Nine hundred people, most of them women, participated in the event, "Making Strides Against Breast Cancer," at Buffalo State College.

It raised $77,000 -- with 25 to 30 percent more expected in pledges not yet received, according to spokeswoman Tracy Gnagnarelli.

The walk also raised awareness of breast cancer, which will be diagnosed this year in 14,400 women in New York State.

"Diagnoses are accelerating, mainly because women are more aware," said Ms. Marvin. "There are also more survivors -- because more women are getting treatment."

What concerns Ms. Marvin "is that a lot of young women are being diagnosed."

Both she and Mrs. Vizzi were 38 when they learned they had the disease.

Both decided to face it openly and head-on.

"At the time of the diagnosis, that's all you hear -- cancer!" Ms. Marvin said.

"I could have locked myself up in my house and never talked to anyone, but I ended up getting on my big old soap box. I needed to let other women know that it's OK to have breast cancer."

Pink balloons waved up and down Rockwell Road on the Buffalo State campus as the walkers did their five miles -- most walking with family or friends. More than 20 businesses also participated in the walk, begun four years ago in Boston.

"This is now a national walk," said Gretchen Leffler of Niagara Falls, Western District manager for the American Cancer Society.

It was also one of seven walks this month in major cities in New York State, she noted: "We have people here from Syracuse and other areas who have been on other walks."

Judy Kuntz and Terry Duke, sisters-in-law from Hamburg, did the five miles Sunday in memory of Mrs. Kuntz's sister, Suzie Bellezza of Hamburg, who died in June of cancer.

Mrs. Kuntz, secretary to the president of Erie Community College, and Mrs. Duke, a customer representative for Nynex, were also walking in support of an ECC employee who lost her daughter to cancer.

"Women aren't being quiet about cancer anymore," Mrs. Kuntz said.

Angela Vizzi, a third-grader at Errick Road Elementary School in North Tonawanda, pronounced the walk "fun" and "long" as her mother described her breast lumpectomy and lymph node surgery, both done at Roswell Park Cancer Institute.
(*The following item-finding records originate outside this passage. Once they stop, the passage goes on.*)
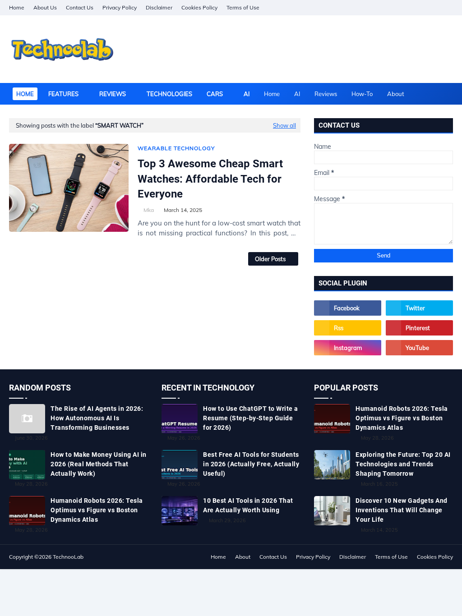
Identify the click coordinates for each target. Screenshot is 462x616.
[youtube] (419, 347)
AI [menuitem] (246, 93)
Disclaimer (159, 7)
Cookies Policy (199, 7)
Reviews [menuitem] (112, 93)
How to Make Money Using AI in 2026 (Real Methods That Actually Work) (99, 464)
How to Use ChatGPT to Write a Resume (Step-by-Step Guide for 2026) (250, 418)
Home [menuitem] (25, 93)
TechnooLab (68, 556)
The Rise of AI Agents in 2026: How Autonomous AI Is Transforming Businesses (97, 418)
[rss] (347, 328)
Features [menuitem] (63, 93)
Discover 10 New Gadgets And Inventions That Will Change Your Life (402, 510)
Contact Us (79, 7)
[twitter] (419, 308)
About (395, 93)
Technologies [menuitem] (169, 93)
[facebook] (400, 7)
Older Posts (270, 258)
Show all (284, 125)
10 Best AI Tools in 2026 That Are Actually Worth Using (248, 505)
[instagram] (431, 7)
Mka (148, 210)
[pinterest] (447, 7)
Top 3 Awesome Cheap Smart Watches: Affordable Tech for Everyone (210, 178)
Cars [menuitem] (215, 93)
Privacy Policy (119, 7)
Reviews (325, 93)
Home (16, 7)
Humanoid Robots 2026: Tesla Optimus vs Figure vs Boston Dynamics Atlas (97, 510)
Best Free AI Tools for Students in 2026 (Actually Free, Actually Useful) (251, 464)
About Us (45, 7)
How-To (362, 93)
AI (297, 93)
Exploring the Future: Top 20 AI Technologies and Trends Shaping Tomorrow (403, 464)
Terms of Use (242, 7)
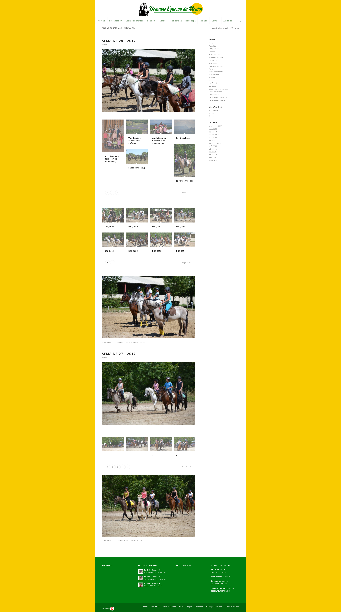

"My doctors are wonderful -- they do their share, but I also do mine," said Mrs. Vizzi, who also has a 13-month-old son, Timothy Jr.

Ms. Marvin, the mother of two daughters -- Amanda, 21, and Ericka, 18 -- said her mastectomy, including some lymph nodes, and immediate breast reconstruction were also done at Roswell Park.

They were followed by six months of chemotherapy and six weeks of radiation.

Today, she takes the anti-estrogen drug tamoxifen and gets a checkup every three months.

"I make sure I let people know what I have, and what I've been through," she said. "It's called 'going public with your breast cancer.' "

Vince Ciraolo, a field representative for the American Cancer Society, was one of the few men in evidence as the event wound down.

"This was a great success -- not only in raising money but in raising awareness," he said.

Was he overwhelmed by the number of women at the event?

"I was expecting nothing less!" he said.